If a photon truly goes through both slits (at the same time), then why can't we detect it at both slits (at the same time)?

Think of it this way: A photon is the detection event. When there is only one photon, there is only one detection event. The probability distribution of detection events is associated with the photon's wavefunction.


If the photon truly goes through both slits (at the same time), then why can't we detect it at both slits (at the same time)?

Alright, let's play some word games:

This isn't a well-defined question. "Detect a particle" doesn't mean anything in quantum mechanics. Quantum mechanical measurements are always measurements of specific observables. There is no holistic act of "observing all properties of a system at once" like there is in classical mechanics - a measurement is always specific to the one observable it measures, and the measurement irrevocably alters the state of the system being measured.

People often use "detect a particle" as shorthand for "perform a position measurement of a particle". By definition, a measurement of position has as its outcome a single position, and interacts with the state of the particle being measured such that it now really is in the state in which it is at that single position and nowhere else. So if you could perform position measurements that yielded both slits as the position of the particle, this would mean you have performed an impossible feat - there are now two particles, each in the state of being at one slit and that slit only. Quantum mechanics may be weird, but it is hopefully clear it is not this weird - we cannot duplicate a particle out of thin air just by measuring it.

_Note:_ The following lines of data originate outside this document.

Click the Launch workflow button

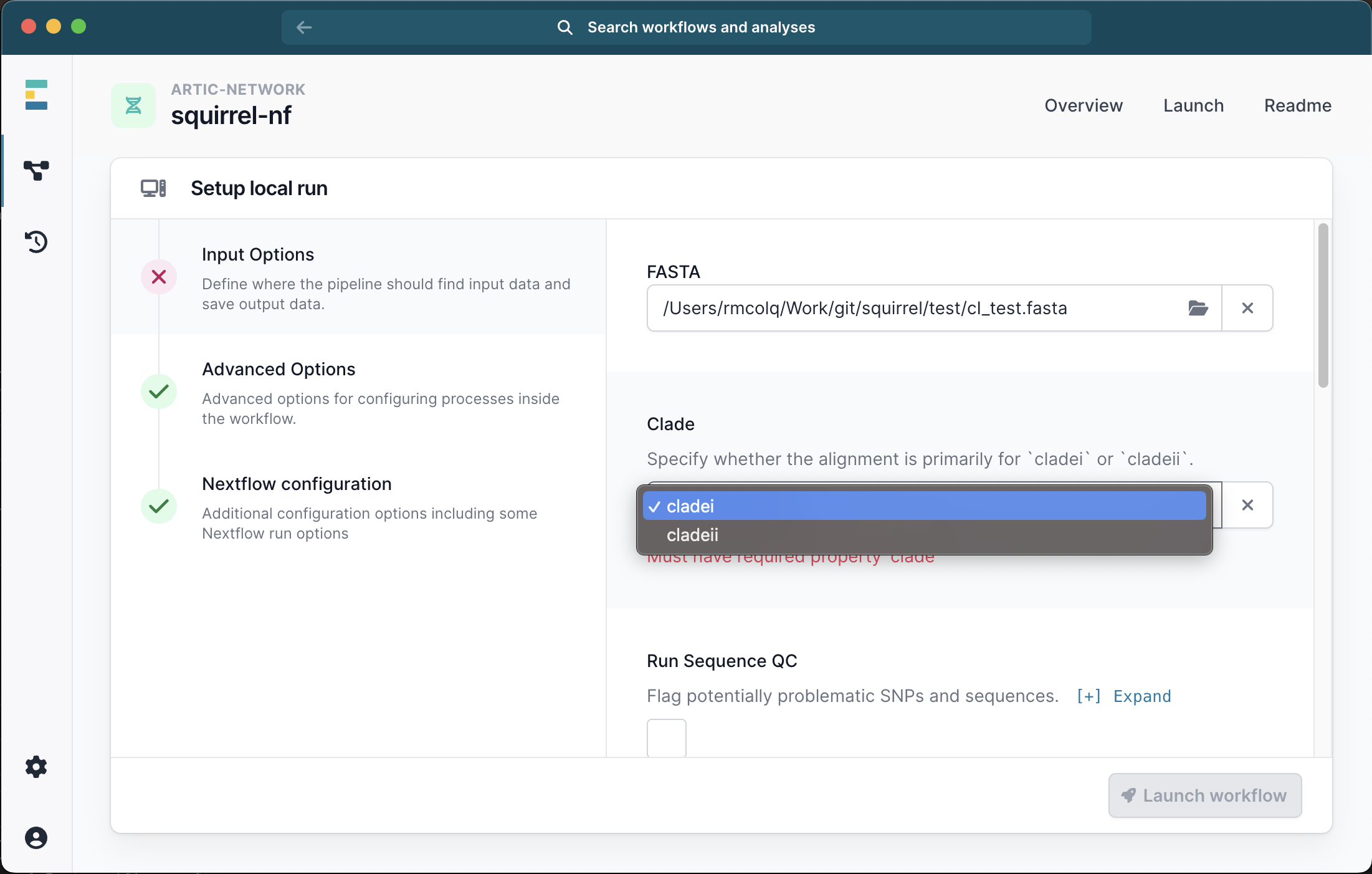click(1204, 795)
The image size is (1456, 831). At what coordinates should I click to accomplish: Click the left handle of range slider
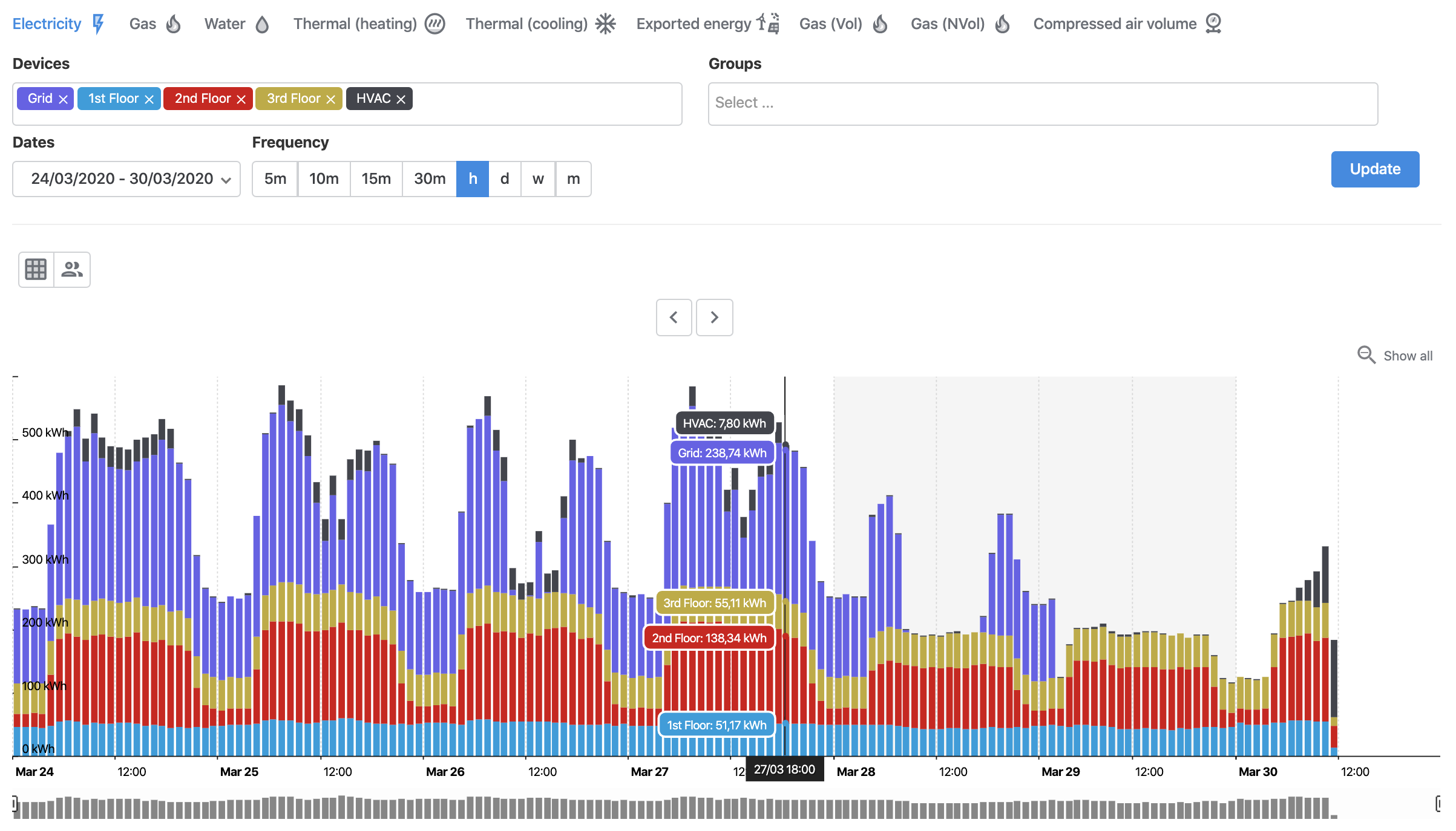pos(15,803)
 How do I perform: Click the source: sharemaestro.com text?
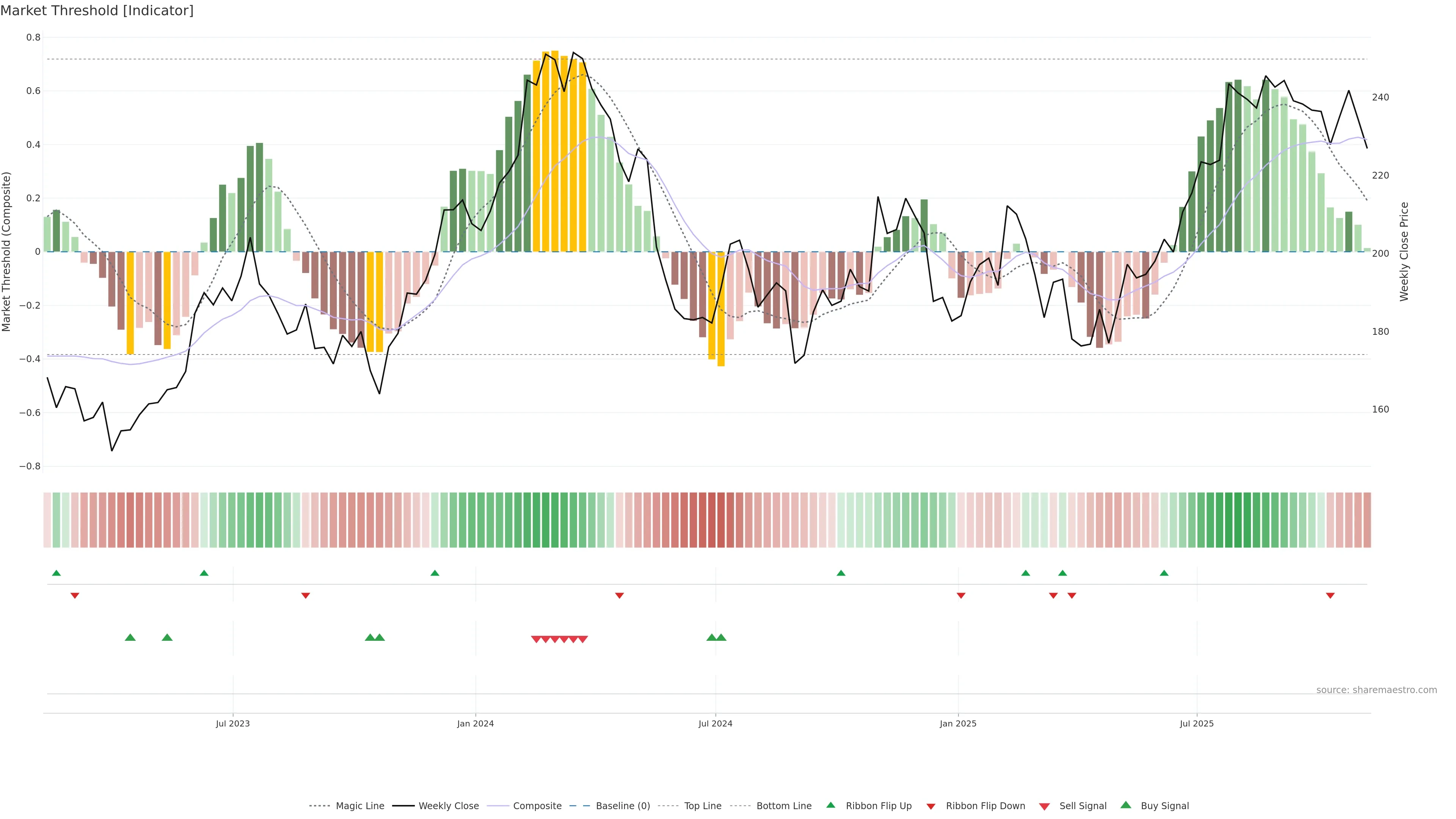(1376, 690)
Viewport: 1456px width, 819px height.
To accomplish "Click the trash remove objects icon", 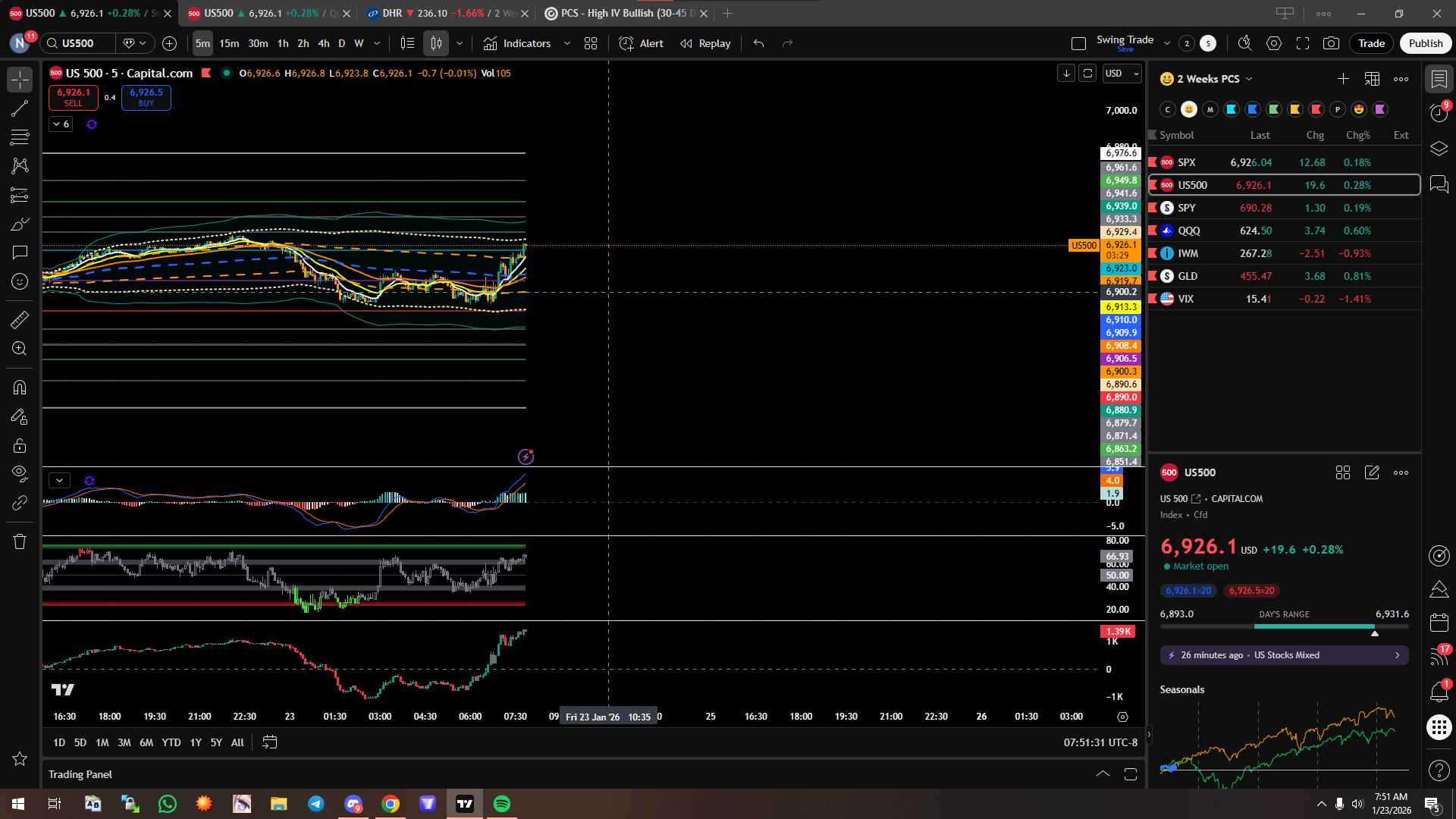I will [x=20, y=541].
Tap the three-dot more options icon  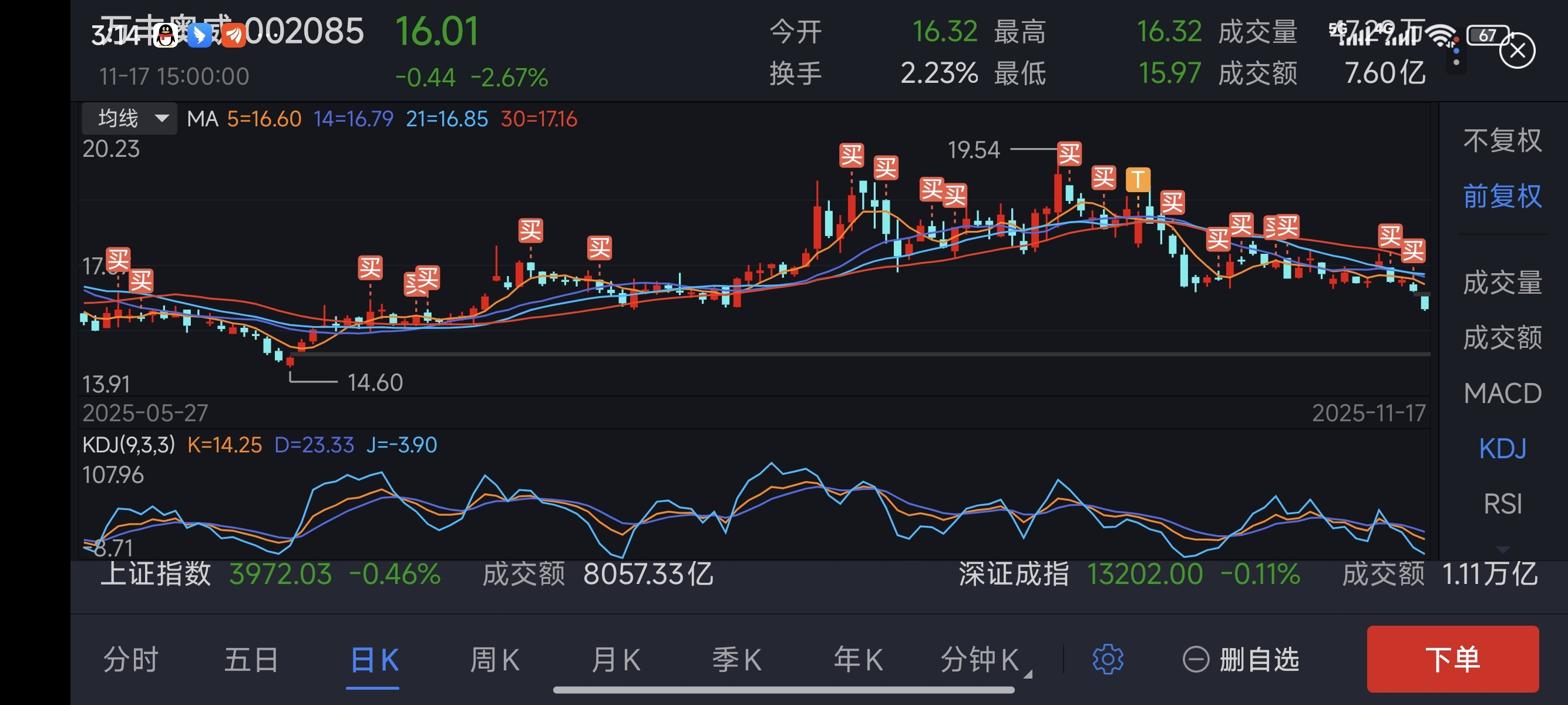1456,52
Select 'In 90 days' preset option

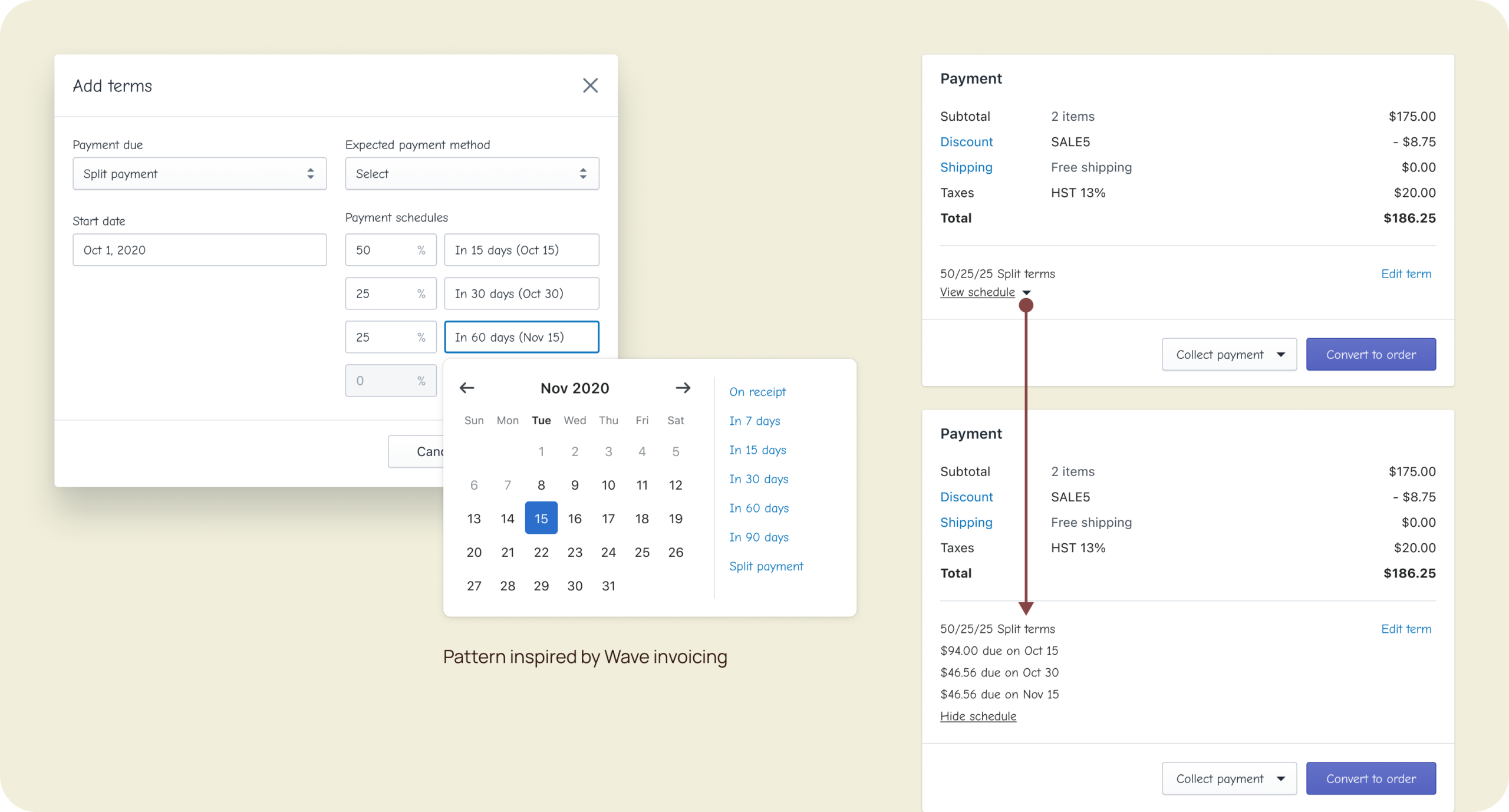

If you don't insist on "detect" meaning "performing a position measurement", then of course the standard double slit setup is a "detection" of the photon at both slits - the pattern on the screen is only explainable by the particle's wavefunction passing through both slits and interfering with itself. This is of course just indirect reasoning - there simply is no observable whose eigenstates would naively correspond to "we have detected the photon at both slits at once".

Lastly, you seem to confuse "interacting" with "measuring" or "detecting". Of course we can interact with the particle at both slits - we just cannot perform position measurements (or other "which-way" measurements) at both slits and expect them to yield the impossible result of the particle split in two. But if you look at more sophisticated setups like the quantum erasers, there certainly is interaction with the particle at both slits - just carefully set up to not destroy the interference pattern, and hence no obtaining useable which-way information.


We've had a lot of answers already (because this problem invites them), but let me offer one more way to think about it. (As best I can tell, this is the interpretation of quantum mechanics closest to the point I'll make. As @PedroA notes below, what follows is interpretation-dependent.)

If the photon truly goes through both slits (at the same time), then why can't we detect it at both slits (at the same time)?

I think you're imagining we, as the scientists with our detector, are a classical system studying a separate quantum-mechanical one. But the entire experiment, including the detector and whoever inspects it, is also part of the quantum-mechanical setup. Our superposition isn't just of the photon passing through slit $1$ and its passing through slit $2$; it's of us detecting one and us detecting the other.

From a God's-eye point of view (if there is such a thing), we are superposed between announcing one result and announcing the other. We're not outside a quantum-mechanical system with such a God's-eye view, and therefore don't see the whole of the superposition. Hence we only see one result, not a bit of both.